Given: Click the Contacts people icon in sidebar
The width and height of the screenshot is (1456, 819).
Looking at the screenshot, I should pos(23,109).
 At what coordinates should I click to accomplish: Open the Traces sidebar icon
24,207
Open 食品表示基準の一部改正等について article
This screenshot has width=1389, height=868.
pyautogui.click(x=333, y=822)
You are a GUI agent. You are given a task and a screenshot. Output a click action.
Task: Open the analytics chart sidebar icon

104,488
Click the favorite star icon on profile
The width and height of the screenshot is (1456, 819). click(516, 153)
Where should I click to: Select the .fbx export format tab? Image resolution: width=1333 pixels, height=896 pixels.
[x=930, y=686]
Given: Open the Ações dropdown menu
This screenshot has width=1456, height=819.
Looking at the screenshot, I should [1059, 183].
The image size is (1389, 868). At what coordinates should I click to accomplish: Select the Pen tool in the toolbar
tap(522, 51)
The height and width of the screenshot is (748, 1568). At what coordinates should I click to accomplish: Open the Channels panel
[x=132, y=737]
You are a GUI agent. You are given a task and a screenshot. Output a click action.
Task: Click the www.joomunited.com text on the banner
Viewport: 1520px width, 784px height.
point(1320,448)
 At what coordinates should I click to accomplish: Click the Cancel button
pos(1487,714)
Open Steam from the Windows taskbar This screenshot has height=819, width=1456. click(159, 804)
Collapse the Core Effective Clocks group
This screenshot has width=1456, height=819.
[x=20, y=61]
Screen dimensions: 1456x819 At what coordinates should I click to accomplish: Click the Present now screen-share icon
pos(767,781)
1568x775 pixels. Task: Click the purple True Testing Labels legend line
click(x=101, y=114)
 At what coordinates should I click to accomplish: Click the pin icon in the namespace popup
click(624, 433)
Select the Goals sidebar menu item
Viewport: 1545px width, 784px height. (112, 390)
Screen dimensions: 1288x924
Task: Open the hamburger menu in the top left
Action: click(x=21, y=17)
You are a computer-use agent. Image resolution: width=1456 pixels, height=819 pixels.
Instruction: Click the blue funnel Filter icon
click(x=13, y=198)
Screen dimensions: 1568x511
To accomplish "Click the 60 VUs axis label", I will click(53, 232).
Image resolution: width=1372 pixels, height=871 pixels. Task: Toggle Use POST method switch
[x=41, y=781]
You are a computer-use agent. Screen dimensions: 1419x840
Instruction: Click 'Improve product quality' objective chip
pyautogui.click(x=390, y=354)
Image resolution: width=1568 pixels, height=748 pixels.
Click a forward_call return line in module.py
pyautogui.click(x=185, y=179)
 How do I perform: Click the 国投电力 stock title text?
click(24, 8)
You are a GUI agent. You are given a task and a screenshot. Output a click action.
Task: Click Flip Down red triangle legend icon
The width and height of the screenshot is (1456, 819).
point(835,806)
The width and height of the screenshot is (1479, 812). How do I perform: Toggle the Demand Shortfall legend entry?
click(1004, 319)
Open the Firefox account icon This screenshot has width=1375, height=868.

________

= WORK ORDER =
Your task is to transcribe all of the entries word for word.

= OUTPUT =
Given: Click the Contacts people icon in sidebar
The width and height of the screenshot is (1456, 819).
Looking at the screenshot, I should pos(23,109).
 At what coordinates should I click to accomplish: Open the Traces sidebar icon
24,207
Open 食品表示基準の一部改正等について article
This screenshot has width=1389, height=868.
pyautogui.click(x=333, y=822)
You are a GUI agent. You are given a task and a screenshot. Output a click action.
Task: Open the analytics chart sidebar icon

104,488
Click the favorite star icon on profile
The width and height of the screenshot is (1456, 819). click(516, 153)
Where should I click to: Select the .fbx export format tab? Image resolution: width=1333 pixels, height=896 pixels.
[x=930, y=686]
Given: Open the Ações dropdown menu
This screenshot has width=1456, height=819.
Looking at the screenshot, I should [1059, 183].
The image size is (1389, 868). At what coordinates should I click to accomplish: Select the Pen tool in the toolbar
tap(522, 51)
The height and width of the screenshot is (748, 1568). At what coordinates should I click to accomplish: Open the Channels panel
[x=132, y=737]
You are a GUI agent. You are given a task and a screenshot. Output a click action.
Task: Click the www.joomunited.com text on the banner
Viewport: 1520px width, 784px height.
point(1320,448)
 At what coordinates should I click to accomplish: Click the Cancel button
pos(1487,714)
Open Steam from the Windows taskbar This screenshot has height=819, width=1456. click(159, 804)
Collapse the Core Effective Clocks group
This screenshot has width=1456, height=819.
[x=20, y=61]
Screen dimensions: 1456x819 At what coordinates should I click to accomplish: Click the Present now screen-share icon
pos(767,781)
1568x775 pixels. Task: Click the purple True Testing Labels legend line
click(x=101, y=114)
 At what coordinates should I click to accomplish: Click the pin icon in the namespace popup
click(624, 433)
Select the Goals sidebar menu item
Viewport: 1545px width, 784px height. (112, 390)
Screen dimensions: 1288x924
Task: Open the hamburger menu in the top left
Action: click(x=21, y=17)
You are a computer-use agent. Image resolution: width=1456 pixels, height=819 pixels.
Instruction: Click the blue funnel Filter icon
click(x=13, y=198)
Screen dimensions: 1568x511
To accomplish "Click the 60 VUs axis label", I will click(53, 232).
Image resolution: width=1372 pixels, height=871 pixels. Task: Toggle Use POST method switch
[x=41, y=781]
You are a computer-use agent. Screen dimensions: 1419x840
Instruction: Click 'Improve product quality' objective chip
pyautogui.click(x=390, y=354)
Image resolution: width=1568 pixels, height=748 pixels.
Click a forward_call return line in module.py
pyautogui.click(x=185, y=179)
 How do I perform: Click the 国投电力 stock title text?
click(24, 8)
You are a GUI agent. You are given a task and a screenshot. Output a click action.
Task: Click Flip Down red triangle legend icon
The width and height of the screenshot is (1456, 819).
point(835,806)
The width and height of the screenshot is (1479, 812). How do I perform: Toggle the Demand Shortfall legend entry?
click(1004, 319)
Open the Firefox account icon This screenshot has width=1375, height=868.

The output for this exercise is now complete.